▶ Instrução de trabalho
Troque "tolerância" por "respeito" e reescreva o trecho da coluna sobre terrorismo religioso começando em "Arrebenta tudo! Eu" e terminando em "mandando, vai matar.".

▶ Texto para leitura
◆ ◆ ◆

O colunista Frater Optimus faz parte de uma espécie em extinção: é
um mago das antigas. Por conta da idade avançada e de ter sido criado
em “outros tempos”, suas opiniões costumam ser controversas. Mas vale a
pena ver o que ele tem a dizer – na pior das hipóteses, ele vai te dar
material para refletir.
Nessa semana, Frater Optimus fala sobre a onda de terrorismo religioso que está se abatendo sobre nosso país.
Era só o que me faltava. Eu já tinha ouvido falar do caso em que
tacaram fogo na Casa do Mago, no Rio de Janeiro (ainda bem que ninguém
se machucou). Mas ainda mais recente e assustador foi esse caso dos
bandidos que invadiram um terreiro e fizeram um verdadeiro terrorismo
com os participantes do culto. Para mim, essa foi a gota d’água.
Vou resumir a história.
Parque Flora, Nova Iguaçu, Rio de Janeiro. Um grupo de
traficantes armados, dizendo estar
a serviço de Jesus,
invade um terreiro de candomblé. Chegaram mijando nas imagens, mandando
o pai de santo destruir as estátuas, arrebentar as guias, quebrar as
garrafas com oferendas. Filmaram tudo, e divulgaram em redes sociais a
evidência do crime, para mostrar para todo mundo como eles são
malandrões. Uma citação
ipsis literis de um dos bandidos (de um dos filmes divulgados):
É só um diálogo [nota: “diálogo” é o nome do taco de
baseball que o cretino está usando para ameaçar o pai de santo] que eu
tô tendo com vocês, na próxima vez eu mato! Safadeza, pilantragem! Primeiramente é Jesus!
Quando vocês forem bater cabeça aí na casinha do cachorro, vocês
primeiro pedem licença a Jesus! Vocês não sabem que o “mano” não quer
macumba aqui? Tá peitando por quê? Por que a gente tirou a boca dali?
Arrebenta tudo! Eu sou da honra e glória de Jesus!
Pensa por que eu não tô na favela essa porra vai continuar? Já avisei!
Se eu pegar de novo ou tentar construir esse caralho de novo, eu vou matar!
Sim, vocês não leram errado. O camarada se diz “da honra e glória de
Jesus”, que deveria ser um símbolo universal de amor e tolerância, e diz
que se não fizer o que ele está mandando, vai matar.

◆ ◆ ◆

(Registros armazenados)
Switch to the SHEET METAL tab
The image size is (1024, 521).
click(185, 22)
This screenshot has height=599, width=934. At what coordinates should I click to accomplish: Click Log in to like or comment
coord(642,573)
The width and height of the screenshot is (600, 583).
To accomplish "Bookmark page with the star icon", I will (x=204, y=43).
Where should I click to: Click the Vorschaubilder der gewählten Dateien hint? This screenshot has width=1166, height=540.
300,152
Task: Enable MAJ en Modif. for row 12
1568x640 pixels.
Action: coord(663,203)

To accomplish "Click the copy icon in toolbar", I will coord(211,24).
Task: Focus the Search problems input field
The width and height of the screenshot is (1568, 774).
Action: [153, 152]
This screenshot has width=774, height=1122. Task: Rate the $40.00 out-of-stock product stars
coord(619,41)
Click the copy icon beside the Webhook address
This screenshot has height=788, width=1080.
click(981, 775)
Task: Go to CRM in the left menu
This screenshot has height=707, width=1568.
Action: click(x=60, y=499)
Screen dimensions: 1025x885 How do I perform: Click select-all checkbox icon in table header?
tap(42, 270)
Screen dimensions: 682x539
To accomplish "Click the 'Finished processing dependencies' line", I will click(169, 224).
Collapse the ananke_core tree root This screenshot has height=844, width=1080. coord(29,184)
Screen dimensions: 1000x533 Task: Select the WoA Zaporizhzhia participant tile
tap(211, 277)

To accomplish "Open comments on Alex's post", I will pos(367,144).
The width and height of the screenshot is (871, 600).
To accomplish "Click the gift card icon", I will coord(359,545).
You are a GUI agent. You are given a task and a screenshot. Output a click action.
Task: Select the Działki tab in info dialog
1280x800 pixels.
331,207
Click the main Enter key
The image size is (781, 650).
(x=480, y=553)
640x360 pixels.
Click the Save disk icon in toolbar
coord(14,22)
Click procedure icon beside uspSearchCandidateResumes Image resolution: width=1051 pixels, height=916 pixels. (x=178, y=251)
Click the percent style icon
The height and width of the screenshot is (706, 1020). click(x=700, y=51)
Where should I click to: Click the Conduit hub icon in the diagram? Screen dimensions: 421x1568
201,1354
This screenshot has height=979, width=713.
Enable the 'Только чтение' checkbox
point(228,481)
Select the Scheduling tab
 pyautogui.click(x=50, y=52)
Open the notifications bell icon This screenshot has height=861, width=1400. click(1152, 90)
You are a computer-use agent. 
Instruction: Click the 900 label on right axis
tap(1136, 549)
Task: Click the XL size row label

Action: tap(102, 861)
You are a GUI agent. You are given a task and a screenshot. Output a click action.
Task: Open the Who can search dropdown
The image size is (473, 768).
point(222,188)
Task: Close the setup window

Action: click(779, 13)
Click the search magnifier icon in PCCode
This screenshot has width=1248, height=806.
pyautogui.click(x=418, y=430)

◆ ◆ ◆

▶ Área de resposta
Arrebenta tudo! Eu sou da honra e glória de Jesus!
Pensa por que eu não tô na favela essa porra vai continuar? Já avisei!
Se eu pegar de novo ou tentar construir esse caralho de novo, eu vou matar!
Sim, vocês não leram errado. O camarada se diz “da honra e glória de
Jesus”, que deveria ser um símbolo universal de amor e respeito, e diz
que se não fizer o que ele está mandando, vai matar.